Andrew MacDougall, John M. Valley
May 14, 2019
The corporate governance landscape is rapidly evolving and boards must be proactive in monitoring and addressing these challenges. Internal and external pressure from stakeholders and regulators has placed a greater focus on issues such as climate change; diversity on boards and in executive officer positions; and a range of disclosure matters, meaning boards must consider how their existing disclosure and policies measure up.
Canada’s system of corporate governance is derived from the British common law model and strongly influenced by developments in the United States. Corporate governance practices in Canada are shaped by legal rules and best practices promoted by institutional shareholder groups, the media and professional director associations such as the Institute of Corporate Directors. In order to effectively operate within this environment, boards must be cognizant of the regulatory and legal framework that exists in Canada for corporate governance.

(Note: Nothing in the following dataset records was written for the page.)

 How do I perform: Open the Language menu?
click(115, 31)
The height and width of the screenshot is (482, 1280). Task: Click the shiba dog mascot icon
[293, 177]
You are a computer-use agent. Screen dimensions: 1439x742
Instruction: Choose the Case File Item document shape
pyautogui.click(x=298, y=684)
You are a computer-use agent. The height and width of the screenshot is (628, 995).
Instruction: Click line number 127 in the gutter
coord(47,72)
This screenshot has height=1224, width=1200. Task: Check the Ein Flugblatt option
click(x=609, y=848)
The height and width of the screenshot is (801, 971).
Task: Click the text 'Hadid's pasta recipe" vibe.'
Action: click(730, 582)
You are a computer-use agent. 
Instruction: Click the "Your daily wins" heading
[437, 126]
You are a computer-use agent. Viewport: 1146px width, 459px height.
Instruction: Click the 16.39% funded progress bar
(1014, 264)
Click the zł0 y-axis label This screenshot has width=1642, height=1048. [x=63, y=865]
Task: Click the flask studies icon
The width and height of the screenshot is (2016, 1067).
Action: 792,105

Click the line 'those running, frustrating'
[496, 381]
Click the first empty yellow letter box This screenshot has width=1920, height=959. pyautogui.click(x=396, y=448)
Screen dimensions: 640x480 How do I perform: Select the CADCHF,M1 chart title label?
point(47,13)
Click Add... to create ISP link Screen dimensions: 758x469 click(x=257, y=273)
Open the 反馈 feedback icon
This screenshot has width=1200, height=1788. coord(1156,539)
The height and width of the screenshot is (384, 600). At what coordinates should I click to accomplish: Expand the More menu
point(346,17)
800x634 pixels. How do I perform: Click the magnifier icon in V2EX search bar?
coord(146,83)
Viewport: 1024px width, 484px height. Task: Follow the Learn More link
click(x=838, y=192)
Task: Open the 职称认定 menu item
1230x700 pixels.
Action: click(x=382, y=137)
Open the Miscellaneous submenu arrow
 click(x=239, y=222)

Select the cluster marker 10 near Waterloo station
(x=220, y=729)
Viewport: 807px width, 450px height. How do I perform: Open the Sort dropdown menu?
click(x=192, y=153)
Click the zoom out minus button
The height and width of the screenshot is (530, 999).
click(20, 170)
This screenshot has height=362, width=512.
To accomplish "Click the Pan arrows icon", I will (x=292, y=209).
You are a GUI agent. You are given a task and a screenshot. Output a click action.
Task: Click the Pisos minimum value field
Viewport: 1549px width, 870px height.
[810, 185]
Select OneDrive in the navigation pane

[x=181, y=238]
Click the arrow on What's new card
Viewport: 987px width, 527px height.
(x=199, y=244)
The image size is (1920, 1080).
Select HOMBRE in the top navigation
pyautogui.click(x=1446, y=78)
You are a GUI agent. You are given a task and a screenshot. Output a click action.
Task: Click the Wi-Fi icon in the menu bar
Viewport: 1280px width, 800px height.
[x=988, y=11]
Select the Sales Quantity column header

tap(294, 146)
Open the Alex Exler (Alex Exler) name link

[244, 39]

In the ninth edition of The Corporate Governance Review: Canada (2019) chapter, Osler partners Andrew MacDougall and John Valley offer in-depth analysis on recent developments and the structure of corporate governance in Canada, with detailed sections devoted to corporate leadership, disclosure requirements and corporate responsibility. The publication also contains a comprehensive section dedicated to shareholder rights and powers, activism and takeover defences.
DOWNLOAD PDF: The Corporate Governance Review: Canada (2019)
Reproduced with permission from Law Business Research Ltd. This article was first published in The Corporate Governance Review, Ninth Edition (published in April 2019 — editor Willem J. L. Calkoen).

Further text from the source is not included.